The ambulance arrived but after working on him for 15 minutes he was pronounced dead. My wife is dealing with it OK, but I am having a hard time dealing with the fact that I pretty much saw him die. We are both relieved that he is no longer in pain since he has had a few heart attacks and at least one stroke. I just can't shake the feeling that if I would have done something sooner he might still be with us today and that I was one of the last people to talk to/help him before he passed. 

Is there any way to get through this other than time? My wife doesn't hold anything against me for it but I can't help wondering "what if" since this......


----------



## BioFury

Don't beat yourself up man. What's done is done, think about the future. I can't really answer as to whether you could have done anything or not, since I don't know what he died of. But if it was another heart attack, a defibrillator is a must have. So unless you had one of those, CPR was the best you could do, and you gave him the very best chance of a successful defibrillation.


----------



## FeministInPink

Oh, ZDog, I'm so sorry for your loss. My heart goes out to you and your wife.

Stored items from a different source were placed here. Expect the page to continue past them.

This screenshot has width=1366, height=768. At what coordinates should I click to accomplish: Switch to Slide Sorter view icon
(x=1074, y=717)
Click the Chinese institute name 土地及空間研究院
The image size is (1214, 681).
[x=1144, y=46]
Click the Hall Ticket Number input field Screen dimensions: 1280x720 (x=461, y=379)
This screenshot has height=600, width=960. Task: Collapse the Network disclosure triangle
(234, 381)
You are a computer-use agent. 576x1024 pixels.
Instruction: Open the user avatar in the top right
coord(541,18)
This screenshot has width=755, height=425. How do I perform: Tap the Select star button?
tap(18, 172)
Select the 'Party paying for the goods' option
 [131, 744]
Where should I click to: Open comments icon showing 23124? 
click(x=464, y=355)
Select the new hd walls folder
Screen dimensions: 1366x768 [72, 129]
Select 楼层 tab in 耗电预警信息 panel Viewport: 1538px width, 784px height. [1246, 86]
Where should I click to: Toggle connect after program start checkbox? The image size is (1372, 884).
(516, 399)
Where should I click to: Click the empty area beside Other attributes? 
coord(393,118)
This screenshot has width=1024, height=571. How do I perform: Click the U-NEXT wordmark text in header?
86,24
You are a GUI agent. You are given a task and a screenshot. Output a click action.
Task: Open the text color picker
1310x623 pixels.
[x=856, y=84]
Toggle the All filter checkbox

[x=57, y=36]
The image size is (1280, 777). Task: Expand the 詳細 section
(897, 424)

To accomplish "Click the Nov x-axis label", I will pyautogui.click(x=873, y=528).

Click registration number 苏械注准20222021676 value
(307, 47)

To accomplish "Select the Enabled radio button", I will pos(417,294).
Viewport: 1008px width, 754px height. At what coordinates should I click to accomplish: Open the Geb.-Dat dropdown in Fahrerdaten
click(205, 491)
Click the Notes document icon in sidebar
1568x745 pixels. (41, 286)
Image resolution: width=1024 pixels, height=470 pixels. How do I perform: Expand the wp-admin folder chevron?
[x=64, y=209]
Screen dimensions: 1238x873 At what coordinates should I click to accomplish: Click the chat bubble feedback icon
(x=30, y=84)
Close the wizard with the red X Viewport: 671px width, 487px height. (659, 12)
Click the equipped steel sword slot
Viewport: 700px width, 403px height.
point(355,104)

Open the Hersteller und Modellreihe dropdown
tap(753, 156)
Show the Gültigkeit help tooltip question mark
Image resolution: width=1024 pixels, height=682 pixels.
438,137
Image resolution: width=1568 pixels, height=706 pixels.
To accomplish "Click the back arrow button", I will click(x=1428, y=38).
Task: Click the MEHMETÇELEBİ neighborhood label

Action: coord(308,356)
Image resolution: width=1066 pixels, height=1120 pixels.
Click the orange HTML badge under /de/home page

As quickly as everything happened, I really don't think that there is anything that you could have done differently. Even if you had been in an emergency room when this happened, it very well might have turned out the exact same way--even the very best doctors can't save everyone. You did the best the you could have done in the situation. 

And I hope you can take comfort in the fact that he didn't have to die alone--he was with loved ones when he passed. Maybe it isn't exactly what one pictures when they think of "being surrounded by loved ones"... but then again, very little in life turns out the way we expect.

*hugs*


----------



## VermisciousKnid

Multiple heart-attacks, a stroke, and on supplemental oxygen describes a man in the most fragile of health. The event could have happened in an ER and he might not have pulled through.


----------



## Hope Shimmers

It is natural to feel that way when you are with someone who dies. You wonder if you could have changed anything. Even physicians do this (I do) - sometimes I go home and second-guess myself even though I know I did all I could. It is human nature.

It is almost a certainty that there was nothing you could have done to prevent the outcome, EVEN if you were a mind-reader and knew what was going on. You did all you could and then some.

If not for you, he would have died on the floor of the front porch. As it was, he knew you two were there with him and that had to be a huge comfort to him in a scary situation.


----------



## arbitrator

*Do not place yourself on a guilt trip over all of this! It is all too likely that your FIL was of such a weakened physical condition, that it was preeminently his time to go!

I really do feel that your W understands and accepts this and you will need to try to come to grips with it as well!

So sorry for your painful loss, but please rest comfortable in the fact of all of the good and productive years that he led while on this earthly plain, and that he is now is a far, far better place!

My prayers remain with you all!!*


----------



## 225985

VermisciousKnid said:


> Multiple heart-attacks, a stroke, and on supplemental oxygen describes a man in the most fragile of health. The event could have happened in an ER and he might not have pulled through.




This ^^^

My dad died this month. My mom was with him. 

I had just bought plane tickets to see him within a few days. He died before I could get to see him. We thought he had weeks or months. Not one more day. 

Take comfort that he passed with family.


----------



## bandit.45

Don't blame yourself Z. It was his time to go.


----------